W 2015 roku, podobnie jak obecnie, pogoda była skrajnie niekorzystna. Wówczas w sierpniu, pod wpływem wyżu znad Rosji, Warszawa doświadczyła upałów, które również miały poważne konsekwencje dla Wisły. W tamtym czasie stacja Warszawa-Bulwary zarejestrowała rekordowy spadek poziomu wody do 26 cm. Był to wówczas najniższy wynik w historii pomiarów w tym miejscu. W sierpniu 2015 roku, przy nieco wyższym poziomie wody niż teraz, Polskie Sieci Elektroenergetyczne wprowadziły ograniczenia w dostawie prądu między 10 a 17. Pojawiło się wtedy realne ryzyko blackoutu, ponieważ elektrownie, które potrzebowały wody do chłodzenia, były poważnie zagrożone. Obecna sytuacja jest równie alarmująca. 9 września 2024 roku poziom wody w Wiśle przy bulwarach w Warszawie spadł do rekordowo niskiego poziomu 21 cm. To historyczny wynik, który jeszcze nigdy wcześniej nie został odnotowany. Trudne warunki podkreślają pilną potrzebę wprowadzenia działań długoterminowych, które pomogą w zarządzaniu skutkami suszy oraz w adaptacji do zmieniającego się klimatu. Obejmuje to nie tylko monitorowanie poziomu wód i prognozowanie przyszłych warunków, ale także wdrażanie strategii mających na celu efektywne wykorzystanie zasobów wodnych i modernizację infrastruktury energetycznej w Polsce.

Zobacz także:

Rekordowy spadek poziomu wody. Jakie odkrycia ukazało dno Wisły?

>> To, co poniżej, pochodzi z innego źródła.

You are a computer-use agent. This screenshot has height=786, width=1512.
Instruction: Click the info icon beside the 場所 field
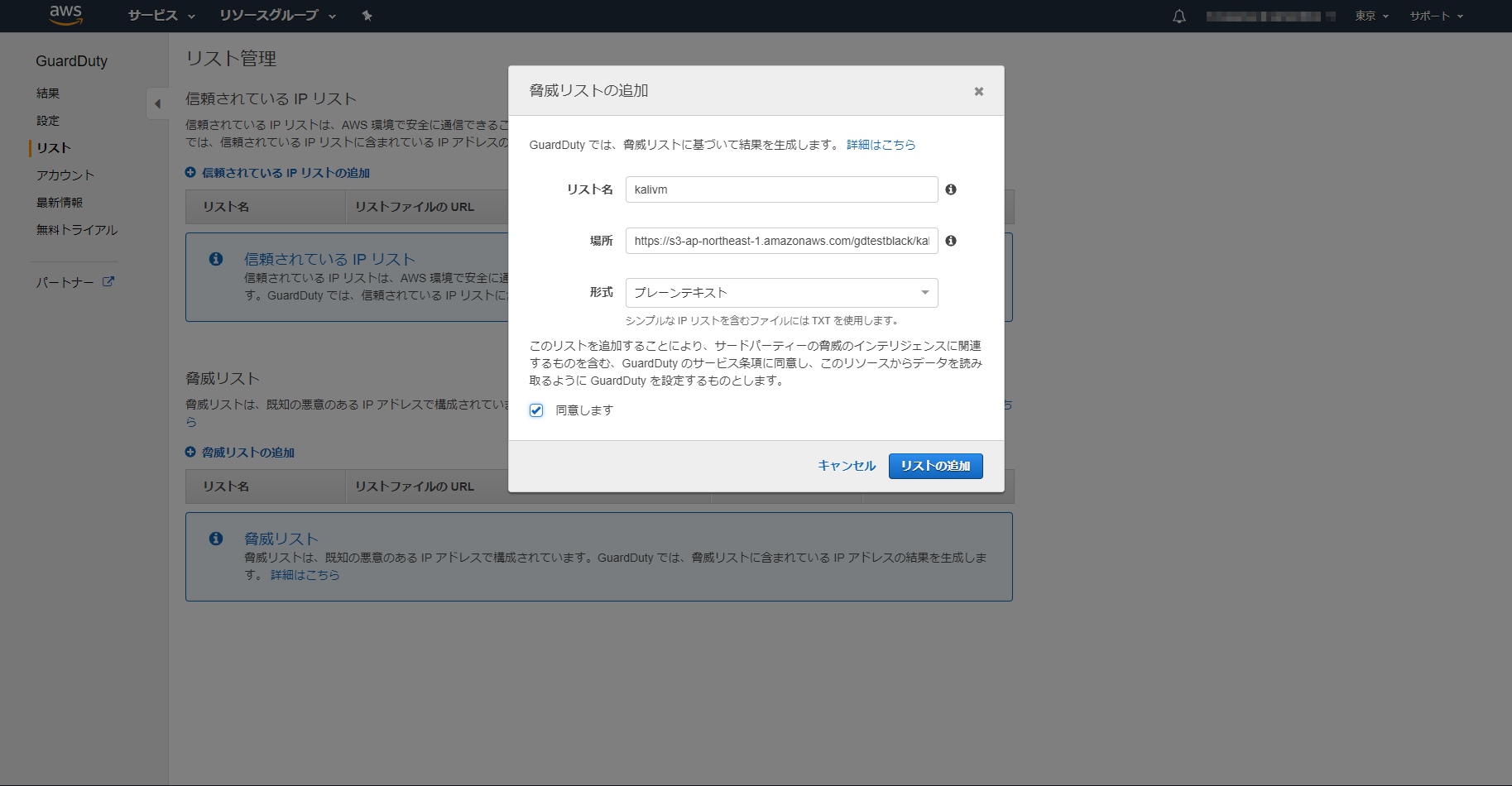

Rekordowo niski poziom wody w Wiśle nie tylko wpływa na infrastrukturę, ale także ujawnia skarby ukryte na dnie rzeki. W przeszłości, gdy poziom wody był niski, dno Wisły odsłaniało cenne znaleziska historyczne, takie jak starodawne łodzie czy broń z czasów napoleońskich. Obecnie, mimo że dominują odpady codziennego użytku, puszki i butelki, istnieje nadzieja, że dno Wisły może skrywać jeszcze więcej zabytkowych skarbów. Jednym z ciekawszych odkryć był przedmiot zauważony przez osobę postronną w okolicach Bulwarów Wiślanych. Zgłoszenie o znalezisku trafiło do policji, która natychmiast zareagowała i wydobyła przedmiot z wody. Wstępne oględziny sugerują, że może to być broń palna, jednak ostateczna ocena wymaga dalszych badań. Rzecznik prasowy śródmiejskiej komendy policji, Jakub Pacyniak, podkreśla, że mimo braku dużych elektrośmieci, takich jak lodówki czy pralki, które były wyławiane w przeszłości, dno Wisły może kryć jeszcze wiele interesujących znalezisk.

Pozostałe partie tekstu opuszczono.